Wideband tunable microwave signal generation in a silicon-based optoelectronic oscillator

TL;DR

This paper introduces a silicon-based optoelectronic oscillator with wideband tunability from 6 GHz to 18 GHz, achieved through a novel optical filtering approach, and demonstrates its potential for high-precision sensing applications.

Contribution

A new method for silicon OEOs enabling wide tunability and direct microwave conversion using an add-drop ring resonator and wavelength spacing control.

Findings

Microwave generation between 6 GHz and 18 GHz

Precise refractive index monitoring with high sensitivity

Potential for high-performance silicon photonic sensors

Abstract

Si photonics has an immense potential for the development of compact and low-loss opto-electronic oscillators (OEO), with applications in radar and wireless communications. However, current Si OEO have shown a limited performance. Si OEO relying on direct conversion of intensity modulated signals into the microwave domain yield a limited tunability. Wider tunability has been shown by indirect phase-modulation to intensity-modulation conversion, requiring precise control of the phase-modulation.

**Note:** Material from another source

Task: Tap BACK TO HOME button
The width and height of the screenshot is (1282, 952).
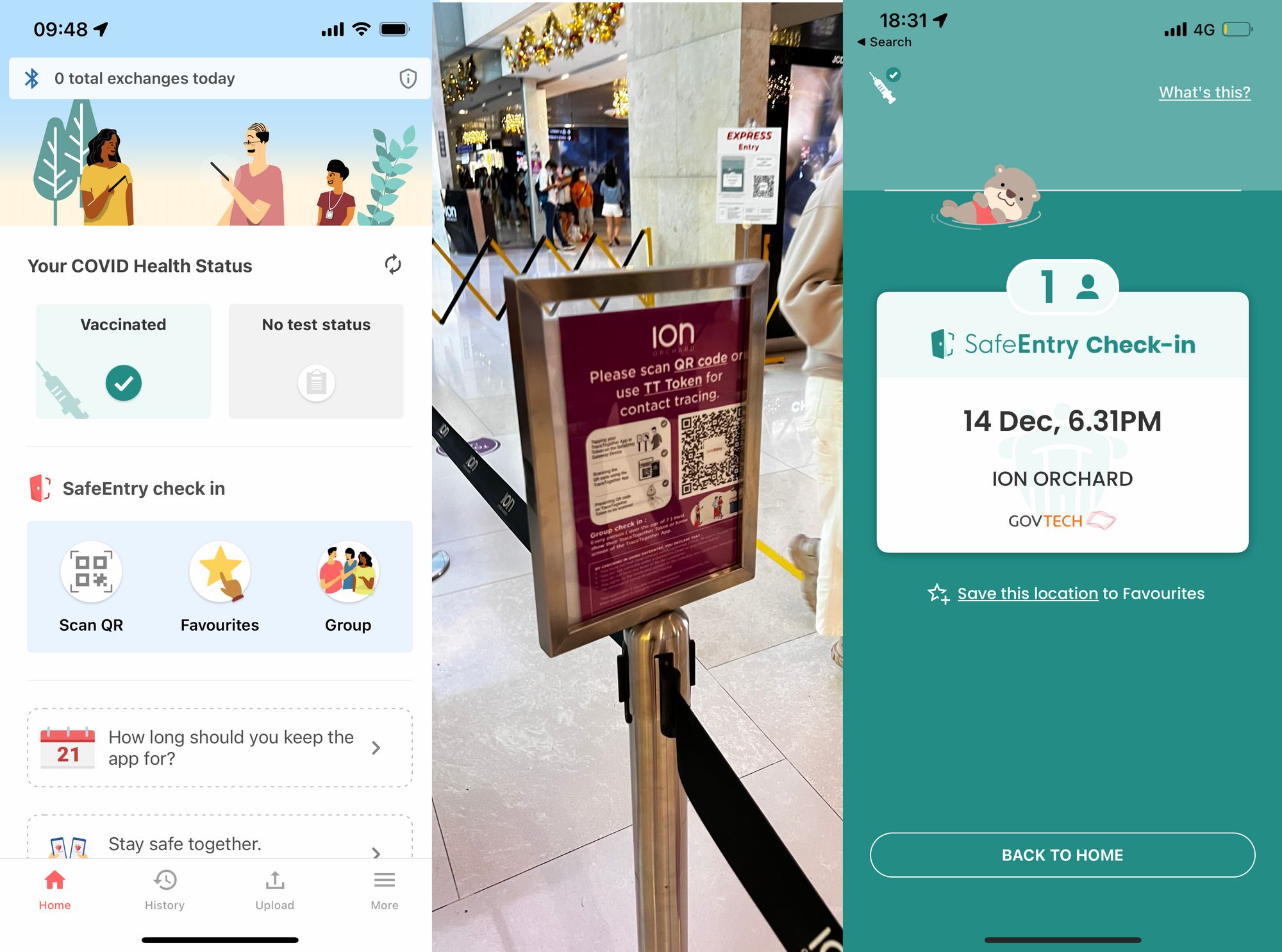Action: [x=1063, y=855]
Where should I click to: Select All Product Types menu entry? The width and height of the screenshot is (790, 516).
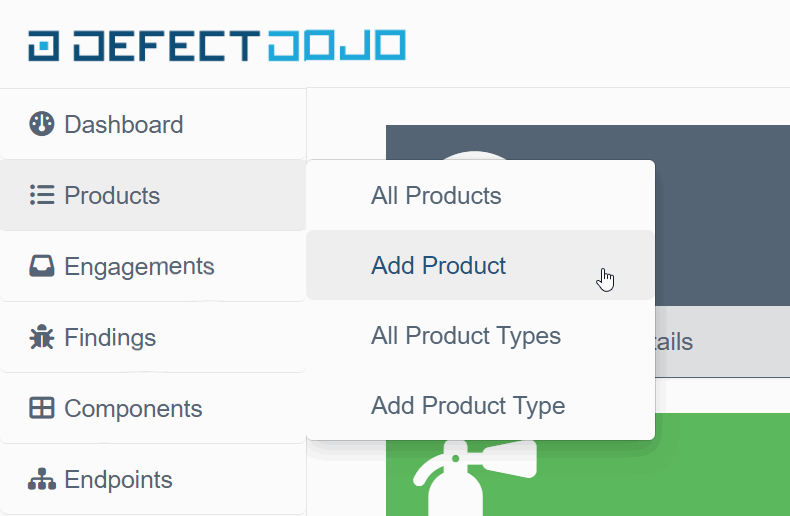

Here, we propose a new approach enabling Si OEOs with wide tunability and direct intensity-modulation to microwave conversion. The microwave signal is created by the beating between an optical source and single sideband modulation signal, selected by an add-drop ring resonator working as an optical bandpass filter. The tunability is achieved by changing the wavelength spacing between the optical source and resonance peak of the resonator. Based on this concept, we experimentally demonstrate microwave signal generation between 6 GHz and 18 GHz, the widest range for a Si-based OEO. Moreover, preliminary results indicate that the proposed Si OEO provides precise refractive index monitoring, with a sensitivity of 94350 GHz RIU and a potential limit of detection of only 10-8 RIU, opening a new route for the implementation of high-performance Si photonic sensors.